Autriche : Gauche et droite unies ont préparé le renforcement de l'extrême droite01/10/20082008Journal/medias/journalnumero/images/2008/10/une2096.jpg.445x577_q85_box-0%2C104%2C1383%2C1896_crop_detail.jpg

Dans le monde

Autriche : Gauche et droite unies ont préparé le renforcement de l'extrême droite

Le résultat des élections législatives anticipées autrichiennes, qui ont eu lieu le 28 septembre, est sans appel. Les deux partis qui gouvernent ensemble depuis deux ans accusent un net recul : moins 5,6 % des voix pour les sociaux-démocrates du SPÖ, moins 8,7 % pour les chrétiens-conservateurs de l'ÖVP.

Pour ces deux partis qui, jusque dans les années 1980, étaient habitués à totaliser à eux seuls 80 % des voix, c'est une véritable claque.
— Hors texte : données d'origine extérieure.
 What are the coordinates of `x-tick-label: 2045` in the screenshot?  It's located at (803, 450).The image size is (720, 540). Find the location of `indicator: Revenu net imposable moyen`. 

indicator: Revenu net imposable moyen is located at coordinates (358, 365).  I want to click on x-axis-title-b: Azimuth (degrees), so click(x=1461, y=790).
Mais le coup de massue est venu des résultats de l'extrême droite. Alors qu'en 2006 celle-ci totalisait environ 15 % des suffrages, elle fait aujourd'hui, bien que divisée en plusieurs partis rivaux (dont le FPÖ de Heinz-Christian Strache et le BZÖ de Jörg Haider) jeu égal avec le SPÖ (29,7 %), et réalise son meilleur score depuis la guerre. Elle progresse même au-delà des 26,9 % obtenus par Haider en 1999, résultat qui lui avait permis de participer à un gouvernement de coalition avec les conservateurs.

Au terme des élections de 2006 et après de nombreuses séries de tractations, un gouvernement de grande coalition SPÖ-ÖVP, emmené par un chancelier social-démocrate, Alfred Gusenbauer, s'était formé. Au-delà de querelles permanentes entre les deux partis, qui faisaient les choux gras de la presse, le gouvernement a mené des attaques systématiques contre les couches populaires : augmentation des dépenses militaires, très fortes hausses des frais universitaires, attaques contre le système de santé, contre les retraites. De nouvelles réglementations sur le temps de travail, qui permettent aux patrons d´imposer des semaines travaillées de 60 heures, des journées de 12 heures ou le travail du dimanche, ont par ailleurs été défendues par les sociaux-démocrates, sous prétexte qu'il fallait « tenir compte » du poids de la droite.

La popularité du chancelier Gusenbauer n´a pas tardé à s´effondrer. Et, pour tenter de redresser la situation, les caciques sociaux-démocrates n'ont rien trouvé de mieux que de se rallier aux thèses antieuropéennes chères à l'extrême droite.

Dans une lettre ouverte publiée dans un journal populiste à très fort tirage, la Kronen Zeitung, ils annonçaient, fin juin, leur intention de procéder désormais à un référendum sur les questions relatives au traité constitutionnel européen, semblant découvrir que c'était aux électeurs de décider. Mais le SPÖ se gardait bien de proposer de soumettre à référendum les mesures antiouvrières, les attaques contre les étudiants, les achats ruineux et inutiles d'avions de chasse.

Sur ces entrefaites, la droite rompit le pacte gouvernemental et provoqua des élections anticipées. Au cours de la campagne électorale, les sociaux-démocrates du SPÖ mirent en avant un « pacte contre la vie chère » en cinq points, incluant notamment la division par deux de la TVA sur les produits alimentaires ou la suppression des frais d'inscription à l'université (excepté pour les non-Européens, autre clin d'oeil à l'extrême droite). Mais pourquoi le SPÖ a-t-il fait exactement le contraire lors de la législature qui venait de s'achever ? Dans ces conditions, les hésitations des électeurs sociaux-démocrates furent nombreuses, et il n'y a rien d'étonnant à ce qu'une partie d'entre eux se soient abstenus.

Aujourd'hui, quelle que soit la configuration du prochain gouvernement qui sortira des tractations, il est certain que les travailleurs n'y auront aucun allié. Il est donc à souhaiter que la classe ouvrière autrichienne sache renouer avec ses lointaines traditions de lutte, seule garantie qu'elle puisse avoir contre les mauvais coups qu'immanquablement tous ces politiciens voudront lui faire subir.